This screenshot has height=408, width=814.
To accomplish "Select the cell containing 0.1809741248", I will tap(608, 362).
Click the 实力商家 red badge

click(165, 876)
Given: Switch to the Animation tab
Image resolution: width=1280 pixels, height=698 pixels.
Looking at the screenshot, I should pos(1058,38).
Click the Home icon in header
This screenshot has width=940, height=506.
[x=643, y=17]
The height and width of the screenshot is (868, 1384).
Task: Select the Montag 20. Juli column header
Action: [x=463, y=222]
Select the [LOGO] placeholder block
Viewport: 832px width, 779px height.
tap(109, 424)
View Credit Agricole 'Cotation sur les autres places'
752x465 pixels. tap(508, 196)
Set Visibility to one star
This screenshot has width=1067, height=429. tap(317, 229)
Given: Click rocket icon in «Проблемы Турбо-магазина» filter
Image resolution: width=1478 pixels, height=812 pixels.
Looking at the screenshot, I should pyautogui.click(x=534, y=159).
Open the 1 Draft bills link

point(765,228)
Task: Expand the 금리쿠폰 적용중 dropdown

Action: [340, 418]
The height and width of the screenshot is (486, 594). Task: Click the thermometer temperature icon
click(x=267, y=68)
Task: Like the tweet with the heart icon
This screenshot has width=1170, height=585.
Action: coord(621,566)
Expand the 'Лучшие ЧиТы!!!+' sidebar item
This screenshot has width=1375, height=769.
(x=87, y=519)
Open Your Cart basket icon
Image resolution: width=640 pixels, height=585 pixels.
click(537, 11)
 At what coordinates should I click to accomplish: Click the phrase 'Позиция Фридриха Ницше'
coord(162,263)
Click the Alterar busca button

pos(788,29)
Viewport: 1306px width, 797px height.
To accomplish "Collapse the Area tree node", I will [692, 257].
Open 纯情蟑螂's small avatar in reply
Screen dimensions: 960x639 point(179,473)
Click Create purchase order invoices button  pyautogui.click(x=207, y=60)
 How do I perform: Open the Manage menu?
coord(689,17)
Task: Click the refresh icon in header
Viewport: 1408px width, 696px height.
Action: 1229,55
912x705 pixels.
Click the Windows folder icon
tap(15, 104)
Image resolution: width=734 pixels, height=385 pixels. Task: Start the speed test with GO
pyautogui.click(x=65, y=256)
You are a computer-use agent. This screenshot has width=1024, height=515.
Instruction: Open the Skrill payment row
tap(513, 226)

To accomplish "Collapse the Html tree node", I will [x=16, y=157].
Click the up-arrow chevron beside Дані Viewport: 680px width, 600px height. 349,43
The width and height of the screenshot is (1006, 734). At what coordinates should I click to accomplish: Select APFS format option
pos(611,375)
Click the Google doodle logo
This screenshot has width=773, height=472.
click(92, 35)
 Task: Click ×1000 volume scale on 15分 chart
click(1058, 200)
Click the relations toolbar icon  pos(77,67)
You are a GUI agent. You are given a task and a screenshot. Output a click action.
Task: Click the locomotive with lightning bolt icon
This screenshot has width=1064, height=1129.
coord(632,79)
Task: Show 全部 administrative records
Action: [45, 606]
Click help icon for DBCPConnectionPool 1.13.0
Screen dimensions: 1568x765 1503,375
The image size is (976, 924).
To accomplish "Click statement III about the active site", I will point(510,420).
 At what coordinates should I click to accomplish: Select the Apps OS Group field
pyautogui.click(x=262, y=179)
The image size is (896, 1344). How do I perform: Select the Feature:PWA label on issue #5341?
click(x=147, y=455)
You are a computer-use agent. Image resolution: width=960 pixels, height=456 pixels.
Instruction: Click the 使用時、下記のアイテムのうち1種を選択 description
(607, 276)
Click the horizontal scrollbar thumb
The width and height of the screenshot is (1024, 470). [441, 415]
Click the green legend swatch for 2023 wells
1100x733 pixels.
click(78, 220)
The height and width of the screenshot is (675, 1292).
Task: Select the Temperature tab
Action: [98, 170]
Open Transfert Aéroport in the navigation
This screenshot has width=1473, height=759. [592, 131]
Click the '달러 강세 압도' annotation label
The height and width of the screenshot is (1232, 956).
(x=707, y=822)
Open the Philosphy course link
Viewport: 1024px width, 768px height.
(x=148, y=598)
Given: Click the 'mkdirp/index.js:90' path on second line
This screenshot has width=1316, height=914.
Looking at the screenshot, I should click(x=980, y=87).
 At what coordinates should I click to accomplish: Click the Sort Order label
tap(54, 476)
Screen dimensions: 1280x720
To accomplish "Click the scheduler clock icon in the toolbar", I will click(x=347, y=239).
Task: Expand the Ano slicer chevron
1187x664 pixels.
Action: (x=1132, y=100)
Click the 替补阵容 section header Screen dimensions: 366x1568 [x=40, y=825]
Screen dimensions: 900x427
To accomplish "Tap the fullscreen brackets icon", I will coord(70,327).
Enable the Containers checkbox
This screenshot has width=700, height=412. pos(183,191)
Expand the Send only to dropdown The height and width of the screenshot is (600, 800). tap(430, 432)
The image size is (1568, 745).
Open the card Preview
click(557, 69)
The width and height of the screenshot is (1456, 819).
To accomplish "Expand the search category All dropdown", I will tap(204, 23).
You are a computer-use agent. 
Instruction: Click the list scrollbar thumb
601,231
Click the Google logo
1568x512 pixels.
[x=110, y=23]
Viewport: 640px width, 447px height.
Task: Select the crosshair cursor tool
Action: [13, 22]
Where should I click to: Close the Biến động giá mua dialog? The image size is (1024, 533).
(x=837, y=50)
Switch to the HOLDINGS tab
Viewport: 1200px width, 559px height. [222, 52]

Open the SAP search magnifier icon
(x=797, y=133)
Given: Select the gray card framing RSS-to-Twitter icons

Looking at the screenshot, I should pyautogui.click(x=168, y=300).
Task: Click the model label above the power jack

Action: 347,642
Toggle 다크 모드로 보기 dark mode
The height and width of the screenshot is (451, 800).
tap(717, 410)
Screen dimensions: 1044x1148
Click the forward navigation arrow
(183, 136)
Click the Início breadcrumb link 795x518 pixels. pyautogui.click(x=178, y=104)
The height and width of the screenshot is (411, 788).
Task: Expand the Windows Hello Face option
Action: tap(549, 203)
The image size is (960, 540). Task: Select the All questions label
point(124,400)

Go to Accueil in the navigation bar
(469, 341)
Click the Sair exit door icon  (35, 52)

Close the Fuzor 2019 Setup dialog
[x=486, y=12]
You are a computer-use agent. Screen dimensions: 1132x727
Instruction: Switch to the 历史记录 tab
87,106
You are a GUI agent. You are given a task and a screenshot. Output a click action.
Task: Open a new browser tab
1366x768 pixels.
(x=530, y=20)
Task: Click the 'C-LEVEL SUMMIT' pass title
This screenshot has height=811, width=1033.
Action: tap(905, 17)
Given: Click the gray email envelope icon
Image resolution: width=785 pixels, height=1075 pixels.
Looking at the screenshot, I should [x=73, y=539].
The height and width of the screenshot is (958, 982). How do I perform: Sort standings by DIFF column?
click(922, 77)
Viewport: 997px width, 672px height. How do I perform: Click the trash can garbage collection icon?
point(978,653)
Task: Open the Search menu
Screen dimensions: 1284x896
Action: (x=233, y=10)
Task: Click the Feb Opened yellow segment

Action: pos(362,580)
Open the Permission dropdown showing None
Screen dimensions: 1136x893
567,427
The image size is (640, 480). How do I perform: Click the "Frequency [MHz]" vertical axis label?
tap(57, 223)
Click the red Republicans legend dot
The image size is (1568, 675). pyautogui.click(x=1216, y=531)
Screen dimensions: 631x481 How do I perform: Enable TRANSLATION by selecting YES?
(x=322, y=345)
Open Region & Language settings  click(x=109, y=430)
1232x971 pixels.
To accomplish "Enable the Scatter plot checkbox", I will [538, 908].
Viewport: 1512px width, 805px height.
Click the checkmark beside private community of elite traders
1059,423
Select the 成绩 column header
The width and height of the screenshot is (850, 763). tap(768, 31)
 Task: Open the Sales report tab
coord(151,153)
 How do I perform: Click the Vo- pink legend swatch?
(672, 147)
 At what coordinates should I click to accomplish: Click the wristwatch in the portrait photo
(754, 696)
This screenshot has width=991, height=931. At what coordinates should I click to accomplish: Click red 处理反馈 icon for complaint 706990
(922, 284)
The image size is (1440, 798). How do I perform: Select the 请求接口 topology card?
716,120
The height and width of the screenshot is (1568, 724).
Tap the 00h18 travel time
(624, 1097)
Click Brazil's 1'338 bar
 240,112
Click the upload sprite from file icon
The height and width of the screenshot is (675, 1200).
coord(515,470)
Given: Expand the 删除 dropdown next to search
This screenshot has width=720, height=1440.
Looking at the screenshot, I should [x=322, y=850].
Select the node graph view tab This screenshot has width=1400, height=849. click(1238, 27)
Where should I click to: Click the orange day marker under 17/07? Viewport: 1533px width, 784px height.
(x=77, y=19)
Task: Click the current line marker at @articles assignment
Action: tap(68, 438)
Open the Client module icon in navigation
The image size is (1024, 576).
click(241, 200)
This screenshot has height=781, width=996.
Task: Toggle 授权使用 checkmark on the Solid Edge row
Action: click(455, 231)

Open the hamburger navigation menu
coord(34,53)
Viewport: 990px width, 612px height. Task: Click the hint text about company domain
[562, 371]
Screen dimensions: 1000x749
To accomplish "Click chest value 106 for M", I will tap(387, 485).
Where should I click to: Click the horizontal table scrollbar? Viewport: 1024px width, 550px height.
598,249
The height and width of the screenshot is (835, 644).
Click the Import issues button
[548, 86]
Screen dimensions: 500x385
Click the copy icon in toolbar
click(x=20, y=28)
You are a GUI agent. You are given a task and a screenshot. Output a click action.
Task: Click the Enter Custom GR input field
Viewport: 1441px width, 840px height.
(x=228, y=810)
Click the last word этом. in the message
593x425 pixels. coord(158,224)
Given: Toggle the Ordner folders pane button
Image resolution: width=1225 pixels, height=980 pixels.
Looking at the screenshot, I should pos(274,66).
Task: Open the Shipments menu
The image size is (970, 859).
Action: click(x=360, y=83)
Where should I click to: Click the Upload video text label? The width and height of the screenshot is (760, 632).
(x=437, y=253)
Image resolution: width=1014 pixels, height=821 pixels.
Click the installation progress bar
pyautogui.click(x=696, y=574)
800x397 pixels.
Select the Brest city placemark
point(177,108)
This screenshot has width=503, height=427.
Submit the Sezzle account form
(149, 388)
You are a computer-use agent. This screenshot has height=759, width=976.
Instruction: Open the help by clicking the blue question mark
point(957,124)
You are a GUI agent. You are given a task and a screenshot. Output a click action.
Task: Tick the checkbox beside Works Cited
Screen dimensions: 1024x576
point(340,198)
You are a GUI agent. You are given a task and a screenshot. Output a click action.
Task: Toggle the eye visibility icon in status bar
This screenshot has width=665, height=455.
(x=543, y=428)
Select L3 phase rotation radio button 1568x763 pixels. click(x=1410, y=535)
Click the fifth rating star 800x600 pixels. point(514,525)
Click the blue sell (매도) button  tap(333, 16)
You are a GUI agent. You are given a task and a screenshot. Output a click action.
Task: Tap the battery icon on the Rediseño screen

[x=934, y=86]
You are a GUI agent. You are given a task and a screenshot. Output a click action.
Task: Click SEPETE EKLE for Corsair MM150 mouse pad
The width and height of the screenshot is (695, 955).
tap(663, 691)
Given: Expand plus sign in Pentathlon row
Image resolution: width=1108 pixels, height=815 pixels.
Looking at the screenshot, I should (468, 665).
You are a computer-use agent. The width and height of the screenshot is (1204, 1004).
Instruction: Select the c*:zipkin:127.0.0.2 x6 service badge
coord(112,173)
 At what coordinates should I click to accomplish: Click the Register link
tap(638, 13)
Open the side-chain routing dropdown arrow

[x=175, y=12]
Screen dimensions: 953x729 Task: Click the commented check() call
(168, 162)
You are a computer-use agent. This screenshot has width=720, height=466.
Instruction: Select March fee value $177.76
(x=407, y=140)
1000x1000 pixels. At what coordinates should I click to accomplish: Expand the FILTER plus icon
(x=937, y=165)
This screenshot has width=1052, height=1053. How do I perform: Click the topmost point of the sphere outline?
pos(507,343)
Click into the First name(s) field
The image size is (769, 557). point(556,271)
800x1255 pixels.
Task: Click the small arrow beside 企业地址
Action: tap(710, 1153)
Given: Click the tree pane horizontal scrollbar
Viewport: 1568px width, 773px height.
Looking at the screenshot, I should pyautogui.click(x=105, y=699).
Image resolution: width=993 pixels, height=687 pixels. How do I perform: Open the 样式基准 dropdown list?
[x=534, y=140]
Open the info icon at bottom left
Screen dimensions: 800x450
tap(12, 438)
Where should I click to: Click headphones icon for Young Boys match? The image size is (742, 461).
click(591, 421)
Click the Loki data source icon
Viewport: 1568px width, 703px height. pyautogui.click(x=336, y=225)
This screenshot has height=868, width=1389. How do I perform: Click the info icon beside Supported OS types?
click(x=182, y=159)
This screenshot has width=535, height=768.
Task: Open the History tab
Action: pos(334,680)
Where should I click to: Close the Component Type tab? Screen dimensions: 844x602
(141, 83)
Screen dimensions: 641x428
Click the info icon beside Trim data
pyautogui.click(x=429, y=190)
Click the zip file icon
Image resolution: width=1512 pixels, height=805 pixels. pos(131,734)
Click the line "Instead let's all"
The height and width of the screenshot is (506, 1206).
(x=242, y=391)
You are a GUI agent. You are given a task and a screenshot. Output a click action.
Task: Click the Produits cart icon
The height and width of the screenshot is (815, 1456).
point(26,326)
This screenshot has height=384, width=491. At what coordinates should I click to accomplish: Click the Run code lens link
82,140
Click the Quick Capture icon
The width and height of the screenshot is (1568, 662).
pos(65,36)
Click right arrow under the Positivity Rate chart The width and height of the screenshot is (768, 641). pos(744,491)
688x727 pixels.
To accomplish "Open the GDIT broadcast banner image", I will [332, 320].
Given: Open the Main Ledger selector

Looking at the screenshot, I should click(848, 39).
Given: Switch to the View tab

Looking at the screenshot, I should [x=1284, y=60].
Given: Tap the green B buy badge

------------------------

- _TASK PROMPT_
Count every line in the listing above that holds "node", then report only the count.

- _EXPECTED ANSWER_
3